How to automatically annotate maximum value in pyplot

Solution 1:

If x and y are the arrays to plot, you get the coordinates of the maximum via

xmax = x[numpy.argmax(y)]
ymax = y.max()

This can be incorporated into a function that you may simply call with your data.

import matplotlib.pyplot as plt
import numpy as np

x = np.linspace(-2,8, num=301)
y = np.sinc((x-2.21)*3)


fig, ax = plt.subplots()
ax.plot(x,y)

def annot_max(x,y, ax=None):
    xmax = x[np.argmax(y)]
    ymax = y.max()
    text= "x={:.3f}, y={:.3f}".format(xmax, ymax)
    if not ax:
        ax=plt.gca()
    bbox_props = dict(boxstyle="square,pad=0.3", fc="w", ec="k", lw=0.72)
    arrowprops=dict(arrowstyle="->",connectionstyle="angle,angleA=0,angleB=60")
    kw = dict(xycoords='data',textcoords="axes fraction",
              arrowprops=arrowprops, bbox=bbox_props, ha="right", va="top")
    ax.annotate(text, xy=(xmax, ymax), xytext=(0.94,0.96), **kw)

annot_max(x,y)


ax.set_ylim(-0.3,1.5)
plt.show()

enter image description here

Solution 2:

I don't have data of macrodata.csv to go with.

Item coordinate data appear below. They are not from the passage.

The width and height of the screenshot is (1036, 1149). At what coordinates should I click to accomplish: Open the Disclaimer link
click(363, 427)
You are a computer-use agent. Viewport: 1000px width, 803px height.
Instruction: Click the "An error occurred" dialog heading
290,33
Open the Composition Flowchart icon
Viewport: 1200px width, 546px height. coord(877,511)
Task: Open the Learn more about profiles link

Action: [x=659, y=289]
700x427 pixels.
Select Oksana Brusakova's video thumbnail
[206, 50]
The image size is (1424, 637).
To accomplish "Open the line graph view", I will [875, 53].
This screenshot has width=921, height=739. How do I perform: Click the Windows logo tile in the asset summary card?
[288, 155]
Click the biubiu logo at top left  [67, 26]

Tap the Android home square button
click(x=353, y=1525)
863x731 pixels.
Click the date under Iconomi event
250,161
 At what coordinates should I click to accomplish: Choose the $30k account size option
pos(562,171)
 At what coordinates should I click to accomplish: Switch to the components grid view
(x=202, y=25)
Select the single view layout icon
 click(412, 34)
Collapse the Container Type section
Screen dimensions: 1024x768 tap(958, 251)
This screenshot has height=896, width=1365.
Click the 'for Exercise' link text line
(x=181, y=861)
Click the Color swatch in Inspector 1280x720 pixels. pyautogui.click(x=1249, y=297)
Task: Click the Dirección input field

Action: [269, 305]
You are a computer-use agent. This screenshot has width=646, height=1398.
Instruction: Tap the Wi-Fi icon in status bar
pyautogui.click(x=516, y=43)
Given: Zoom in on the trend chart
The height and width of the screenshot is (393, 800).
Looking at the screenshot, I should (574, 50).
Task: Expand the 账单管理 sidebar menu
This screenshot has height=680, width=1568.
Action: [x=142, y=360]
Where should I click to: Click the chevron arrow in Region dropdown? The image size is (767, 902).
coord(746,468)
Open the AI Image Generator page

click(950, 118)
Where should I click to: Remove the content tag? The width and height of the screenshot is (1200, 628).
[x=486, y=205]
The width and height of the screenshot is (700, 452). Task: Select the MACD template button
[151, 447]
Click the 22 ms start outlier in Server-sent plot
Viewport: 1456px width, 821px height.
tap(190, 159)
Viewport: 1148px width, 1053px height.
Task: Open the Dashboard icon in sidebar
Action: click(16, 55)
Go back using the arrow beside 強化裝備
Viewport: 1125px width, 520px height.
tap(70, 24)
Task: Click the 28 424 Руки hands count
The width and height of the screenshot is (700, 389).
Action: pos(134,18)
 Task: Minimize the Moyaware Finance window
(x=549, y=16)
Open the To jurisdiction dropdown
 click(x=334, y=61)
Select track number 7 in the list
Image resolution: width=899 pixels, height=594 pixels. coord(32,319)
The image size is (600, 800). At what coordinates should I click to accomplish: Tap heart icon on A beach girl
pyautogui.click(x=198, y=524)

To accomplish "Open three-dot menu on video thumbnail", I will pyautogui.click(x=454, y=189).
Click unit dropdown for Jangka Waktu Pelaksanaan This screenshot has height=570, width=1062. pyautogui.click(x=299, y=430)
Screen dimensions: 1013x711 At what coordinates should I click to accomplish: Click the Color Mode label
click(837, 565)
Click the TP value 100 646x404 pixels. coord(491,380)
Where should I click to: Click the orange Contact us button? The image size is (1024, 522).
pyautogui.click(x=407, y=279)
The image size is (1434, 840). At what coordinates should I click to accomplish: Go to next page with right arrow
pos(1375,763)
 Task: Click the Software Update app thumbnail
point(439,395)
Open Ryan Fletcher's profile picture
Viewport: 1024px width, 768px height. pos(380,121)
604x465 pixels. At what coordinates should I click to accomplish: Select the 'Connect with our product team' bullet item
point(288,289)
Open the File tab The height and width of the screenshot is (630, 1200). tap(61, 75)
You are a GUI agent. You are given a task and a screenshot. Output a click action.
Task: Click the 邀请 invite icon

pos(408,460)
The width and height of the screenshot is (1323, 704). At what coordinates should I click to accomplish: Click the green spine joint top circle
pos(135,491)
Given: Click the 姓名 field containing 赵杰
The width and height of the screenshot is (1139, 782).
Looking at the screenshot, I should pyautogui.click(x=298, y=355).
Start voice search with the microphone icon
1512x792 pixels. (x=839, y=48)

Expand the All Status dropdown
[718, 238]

However, generically, assuming you have x and y axis data as an list, you can use following method to get auto positioning of max.

Working Code:

import numpy as np
import matplotlib.pyplot as plt

fig = plt.figure()
ax = fig.add_subplot(111)

x=[1,2,3,4,5,6,7,8,9,10]
y=[1,1,1,2,10,2,1,1,1,1]
line, = ax.plot(x, y)

ymax = max(y)
xpos = y.index(ymax)
xmax = x[xpos]

ax.annotate('local max', xy=(xmax, ymax), xytext=(xmax, ymax+5),
            arrowprops=dict(facecolor='black', shrink=0.05),
            )

ax.set_ylim(0,20)
plt.show()

Plot :
enter image description here

Solution 3:

The method proposed by @ImportanceOfBeingErnest in his response is really neat, but it doesn't work if the data is within a panda data-frame whose index isn't a zero based uniform index ([0,1,2,..,N]), and it is desired to plot against the index -whose values are the x's-.

I took the liberty to adapt the aforementioned solution and use it with pandas plot function. I also wrote the symmetric min function.

def annot_max(x,y, ax=None):
    maxIxVal = np.argmax(y);
    zeroBasedIx = np.argwhere(y.index==maxIxVal).flatten()[0];
    xmax = x[zeroBasedIx];
    ymax = y.max()
    text= "k={:d}, measure={:.3f}".format(xmax, ymax)
    if not ax:
        ax=plt.gca()
    bbox_props = dict(boxstyle="round,pad=0.3", fc="w", ec="k", lw=0.72)
    arrowprops=dict(arrowstyle="-",connectionstyle="arc3,rad=0.1")
    kw = dict(xycoords='data',textcoords="axes fraction",
              arrowprops=arrowprops, bbox=bbox_props, ha="right", va="top")
    ax.annotate(text, xy=(xmax, ymax), xytext=(0.94,0.90), **kw)

def annot_min(x,y, ax=None):
    minIxVal = np.argmin(y);
    zeroBasedIx = np.argwhere(y.index==minIxVal).flatten()[0];
    xmin = x[zeroBasedIx];
    ymin = y.min()
    text= "k={:d}, measure={:.3f}".format(xmin, ymin)
    if not ax:
        ax=plt.gca()
    bbox_props = dict(boxstyle="round,pad=0.3", fc="w", ec="k", lw=0.72)
    arrowprops=dict(arrowstyle="-",connectionstyle="arc3,rad=0.1")
    kw = dict(xycoords='data',textcoords="axes fraction",
              arrowprops=arrowprops, bbox=bbox_props, ha="right", va="top")
    ax.annotate(text, xy=(xmin, ymin), xytext=(0.94,0.90), **kw)

Usage is straightforward, for example:

ax = df[Series[0]].plot(grid=True, use_index=True, \
                  title=None);
annot_max(df[Series[0]].index,df[Series[0]],ax);
plt.show();

I hope this would be of any help to anyone.